Big data poses as many challenges as it does opportunities. While companies can capture, store, and index more information about their operations and their customers’ behavior than ever before, getting value out of that data remains a problem. Doing good analytics requires that companies collect information from multiple parts of the business and centralize it in a single repository. Once the data is stored, a team needs to create a multidisciplinary approach to analyze it, and, then, the team must share those results with various departments.
In response to the overarching role of analytics, some companies have responded by creating a new position in their C-suites — that of the Chief Analytics Officer. The CAO is responsible for figuring out how to collect the data, how to analyze it, and how to share that data. CAOs can either oversee a single analytics department that covers an entire company or can sit above multiple analytics teams organized on a department-by-department basis. In either case, CAOs are useful in organizations that meet the following four criteria:
- The organization must buy into the value of analytics from the top down. The corporate politics underlying cross-department analytics can make it hard for CAOs to succeed if CEOs are not their biggest supporters.

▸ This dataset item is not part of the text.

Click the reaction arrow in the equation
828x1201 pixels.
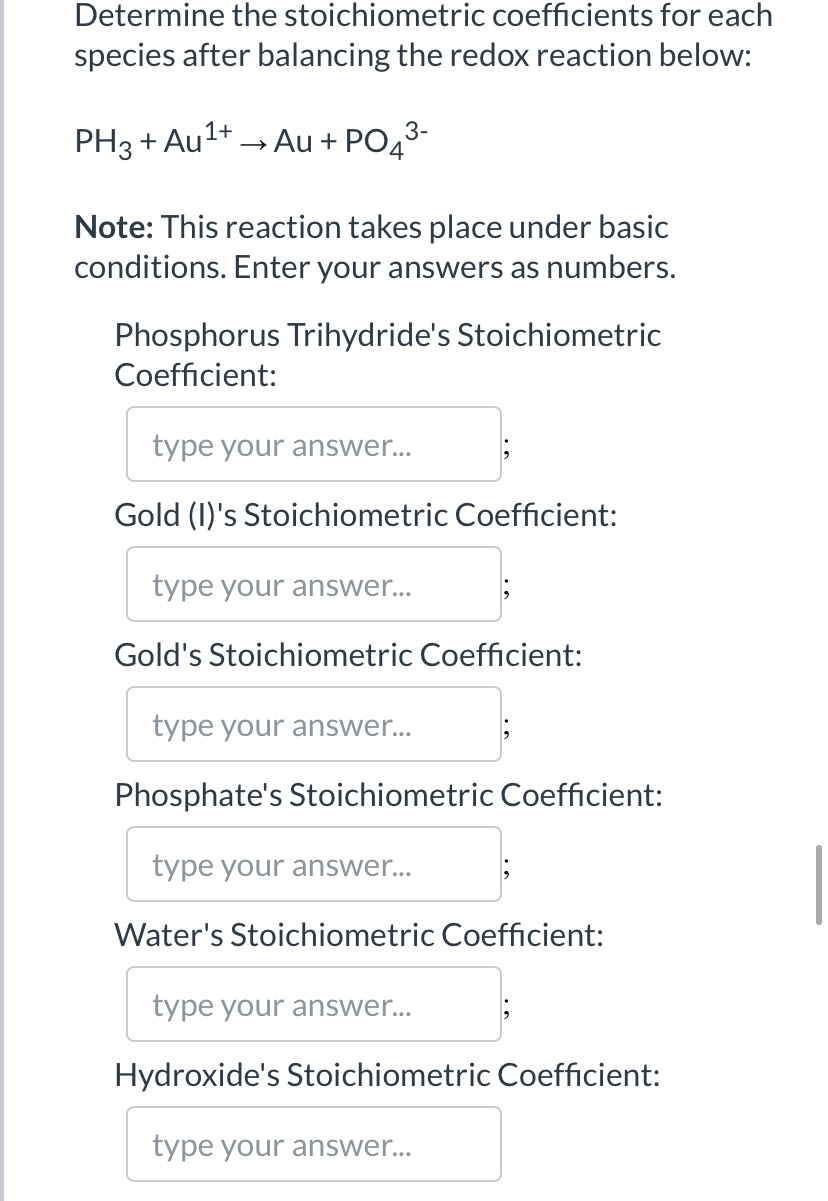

- Analytic systems must already be in place on a department-by-department level. When individual departments are also running their own analytic programs, they have both the data and the attitude that will help a CAO succeed on a company-wide basis.
- The company must already be using analytics in decision making. A CAO’s role is to improve the company’s analytic systems, not to create them where they don’t exist.
- Analytics talent must be taken seriously. When a company is nurturing its analytic talent, it is setting itself up for long-term success. A CAO can come in and build that success.